Przez całą drogę myślał, jak dobrze było, gdy Wika siedziała w domu. Spokojnie wychodził do pracy i wracał do posprzątanego mieszkania, gdzie unosił się zapach gotowanej kolacji. Zero nerwów. A teraz wszystko w biegu. Nie, dłużej tak nie może być.

Wiele kobiet marzyłoby, żeby być na jej miejscu i siedzieć w domu. A jej potrzebna niezależność, kariera. Po co w ogóle wychodziła za mąż? Niech się zajmuje karierą. Trzeba ją przekonać, żeby zrezygnowała z pracy. Czy im brakuje pieniędzy? Wiktor postanowił porozmawiać z żoną wieczorem. Od razu poczuł się lepiej.

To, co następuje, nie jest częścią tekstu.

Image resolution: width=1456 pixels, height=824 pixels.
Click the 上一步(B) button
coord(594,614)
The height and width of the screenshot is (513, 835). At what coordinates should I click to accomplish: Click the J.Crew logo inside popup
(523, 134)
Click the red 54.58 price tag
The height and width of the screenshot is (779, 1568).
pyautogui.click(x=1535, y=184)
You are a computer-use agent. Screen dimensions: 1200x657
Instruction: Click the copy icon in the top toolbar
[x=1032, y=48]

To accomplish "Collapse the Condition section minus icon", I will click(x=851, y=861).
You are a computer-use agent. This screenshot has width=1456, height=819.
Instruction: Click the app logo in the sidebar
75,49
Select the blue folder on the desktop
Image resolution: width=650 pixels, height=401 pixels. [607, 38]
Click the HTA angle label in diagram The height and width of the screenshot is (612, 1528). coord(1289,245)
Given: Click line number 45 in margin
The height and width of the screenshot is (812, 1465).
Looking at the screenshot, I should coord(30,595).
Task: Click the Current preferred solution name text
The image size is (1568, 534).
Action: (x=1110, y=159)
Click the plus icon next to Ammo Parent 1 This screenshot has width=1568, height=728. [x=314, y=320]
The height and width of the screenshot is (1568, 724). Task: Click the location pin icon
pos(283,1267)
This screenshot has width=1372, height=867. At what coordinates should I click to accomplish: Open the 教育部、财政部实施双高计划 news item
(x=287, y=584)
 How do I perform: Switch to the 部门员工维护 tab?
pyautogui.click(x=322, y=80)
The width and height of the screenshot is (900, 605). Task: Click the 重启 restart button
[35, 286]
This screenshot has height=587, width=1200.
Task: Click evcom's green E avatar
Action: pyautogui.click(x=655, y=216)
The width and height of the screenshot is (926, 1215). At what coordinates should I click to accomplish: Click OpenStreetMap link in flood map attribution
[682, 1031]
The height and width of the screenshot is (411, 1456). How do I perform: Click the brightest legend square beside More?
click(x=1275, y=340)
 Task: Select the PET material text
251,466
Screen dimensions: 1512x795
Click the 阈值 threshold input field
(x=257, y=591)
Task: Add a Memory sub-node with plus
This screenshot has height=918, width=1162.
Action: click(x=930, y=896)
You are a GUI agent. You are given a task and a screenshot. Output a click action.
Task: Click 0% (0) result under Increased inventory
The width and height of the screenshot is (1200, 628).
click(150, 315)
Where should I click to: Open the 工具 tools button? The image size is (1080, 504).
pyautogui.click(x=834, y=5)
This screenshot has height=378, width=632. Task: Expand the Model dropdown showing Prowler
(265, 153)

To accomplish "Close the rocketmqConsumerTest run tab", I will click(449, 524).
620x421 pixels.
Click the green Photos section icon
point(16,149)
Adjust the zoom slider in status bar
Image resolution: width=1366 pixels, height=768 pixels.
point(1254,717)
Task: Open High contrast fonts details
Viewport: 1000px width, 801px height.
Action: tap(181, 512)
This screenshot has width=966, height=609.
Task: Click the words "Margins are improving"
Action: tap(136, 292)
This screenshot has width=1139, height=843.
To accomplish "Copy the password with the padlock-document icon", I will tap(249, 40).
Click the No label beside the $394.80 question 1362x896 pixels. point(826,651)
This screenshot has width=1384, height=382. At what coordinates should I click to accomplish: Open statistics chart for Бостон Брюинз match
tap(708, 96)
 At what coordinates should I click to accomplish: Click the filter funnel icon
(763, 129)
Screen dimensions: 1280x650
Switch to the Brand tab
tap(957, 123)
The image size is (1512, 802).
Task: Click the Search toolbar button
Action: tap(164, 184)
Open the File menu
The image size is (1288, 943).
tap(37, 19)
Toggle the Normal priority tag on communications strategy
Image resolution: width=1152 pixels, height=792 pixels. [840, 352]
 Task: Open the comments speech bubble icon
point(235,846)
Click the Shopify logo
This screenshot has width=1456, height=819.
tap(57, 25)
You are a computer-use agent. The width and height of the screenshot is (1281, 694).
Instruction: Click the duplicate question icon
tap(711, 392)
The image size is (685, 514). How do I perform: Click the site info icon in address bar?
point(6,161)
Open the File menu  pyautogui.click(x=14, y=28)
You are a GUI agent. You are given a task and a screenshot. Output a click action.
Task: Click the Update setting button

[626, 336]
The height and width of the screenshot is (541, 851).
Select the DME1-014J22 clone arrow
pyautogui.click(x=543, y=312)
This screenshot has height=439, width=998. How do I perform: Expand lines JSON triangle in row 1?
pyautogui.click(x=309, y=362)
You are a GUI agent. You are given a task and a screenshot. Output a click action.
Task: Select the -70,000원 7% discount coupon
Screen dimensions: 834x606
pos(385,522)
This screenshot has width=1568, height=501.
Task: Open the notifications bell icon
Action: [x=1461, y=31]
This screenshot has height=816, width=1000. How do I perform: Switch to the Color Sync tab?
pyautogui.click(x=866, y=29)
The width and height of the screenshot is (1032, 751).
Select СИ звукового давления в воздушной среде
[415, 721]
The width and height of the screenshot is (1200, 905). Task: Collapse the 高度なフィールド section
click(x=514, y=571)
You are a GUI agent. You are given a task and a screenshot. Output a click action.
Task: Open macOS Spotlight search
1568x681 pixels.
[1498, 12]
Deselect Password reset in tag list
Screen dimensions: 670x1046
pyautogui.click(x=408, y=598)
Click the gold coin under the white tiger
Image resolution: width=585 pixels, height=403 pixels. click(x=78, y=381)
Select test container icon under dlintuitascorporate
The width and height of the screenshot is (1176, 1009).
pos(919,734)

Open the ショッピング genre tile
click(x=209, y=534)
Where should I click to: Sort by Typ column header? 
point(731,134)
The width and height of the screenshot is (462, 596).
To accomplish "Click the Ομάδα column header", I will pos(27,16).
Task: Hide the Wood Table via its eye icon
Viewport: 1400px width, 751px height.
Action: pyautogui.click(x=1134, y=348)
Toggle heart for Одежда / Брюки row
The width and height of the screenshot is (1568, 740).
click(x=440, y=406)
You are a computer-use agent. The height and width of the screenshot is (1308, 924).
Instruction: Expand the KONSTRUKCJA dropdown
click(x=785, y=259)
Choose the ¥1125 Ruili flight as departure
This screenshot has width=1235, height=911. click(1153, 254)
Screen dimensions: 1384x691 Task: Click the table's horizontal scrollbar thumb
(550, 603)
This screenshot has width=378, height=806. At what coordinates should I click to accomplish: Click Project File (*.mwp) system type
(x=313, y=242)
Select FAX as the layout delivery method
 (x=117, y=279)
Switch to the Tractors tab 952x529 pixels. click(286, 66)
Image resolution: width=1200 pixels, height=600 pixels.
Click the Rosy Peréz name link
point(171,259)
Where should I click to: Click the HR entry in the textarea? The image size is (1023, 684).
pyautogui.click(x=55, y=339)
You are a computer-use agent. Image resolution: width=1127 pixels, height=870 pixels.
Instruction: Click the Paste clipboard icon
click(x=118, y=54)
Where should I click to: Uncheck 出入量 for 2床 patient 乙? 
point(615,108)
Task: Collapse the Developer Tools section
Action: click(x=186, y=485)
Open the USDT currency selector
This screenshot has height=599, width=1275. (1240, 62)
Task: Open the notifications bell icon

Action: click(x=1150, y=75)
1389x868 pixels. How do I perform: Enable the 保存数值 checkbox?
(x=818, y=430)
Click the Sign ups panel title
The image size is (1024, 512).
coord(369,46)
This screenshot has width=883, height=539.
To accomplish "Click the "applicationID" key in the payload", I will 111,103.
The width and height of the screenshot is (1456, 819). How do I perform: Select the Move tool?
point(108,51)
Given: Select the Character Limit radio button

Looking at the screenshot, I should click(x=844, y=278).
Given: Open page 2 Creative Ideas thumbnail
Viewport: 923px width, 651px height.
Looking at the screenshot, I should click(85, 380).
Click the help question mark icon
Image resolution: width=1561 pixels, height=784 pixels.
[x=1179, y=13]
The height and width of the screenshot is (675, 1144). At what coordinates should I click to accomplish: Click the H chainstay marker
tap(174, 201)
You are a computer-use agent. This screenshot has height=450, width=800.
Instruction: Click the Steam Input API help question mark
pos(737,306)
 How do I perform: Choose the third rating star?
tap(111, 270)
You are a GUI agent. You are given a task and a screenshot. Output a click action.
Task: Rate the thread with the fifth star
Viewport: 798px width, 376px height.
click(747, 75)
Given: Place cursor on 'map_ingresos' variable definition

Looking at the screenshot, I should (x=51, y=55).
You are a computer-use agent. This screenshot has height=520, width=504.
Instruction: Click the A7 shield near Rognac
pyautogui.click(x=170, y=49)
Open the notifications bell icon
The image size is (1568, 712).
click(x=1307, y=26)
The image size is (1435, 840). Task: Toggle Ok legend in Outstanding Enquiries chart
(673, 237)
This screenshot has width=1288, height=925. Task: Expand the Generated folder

Praca oderwała go od porannych problemów. Po obiedzie dostał SMS-a od Wiki, iż się spóźni i żeby odebrał Weronikę z przedszkola.

No i mamy to. A on planował wpaść na piwo ze znajomymi. I tak rzadko się widują. Humor spadł mu poniżej podłogi.

Wieczorem Wiktor smażył ziemniaki, gdy wróciła żona, roześmiana i z błyszczącymi oczami. Nie rozbierając się, weszła do kuchni.

– Wyobraź sobie, moja prezentacja zrobiła furorę! Zostali mnie kierownikiem projektu! Gratuluj mi. – Wspięła się na palce i nadstawiła policzek do pocałunku. Wiktor cmoknął ją.

– Nie cieszysz się dla mnie? – Wika zauważyła przygnębienie męża.

– Oczywiście, bardzo się cieszę. Super! Żona robi karierę. Dostaje istotny projekt. A na nas z córką nie ma już czasu. Po prostu wspaniale! – odpowiedział sarkastycznie.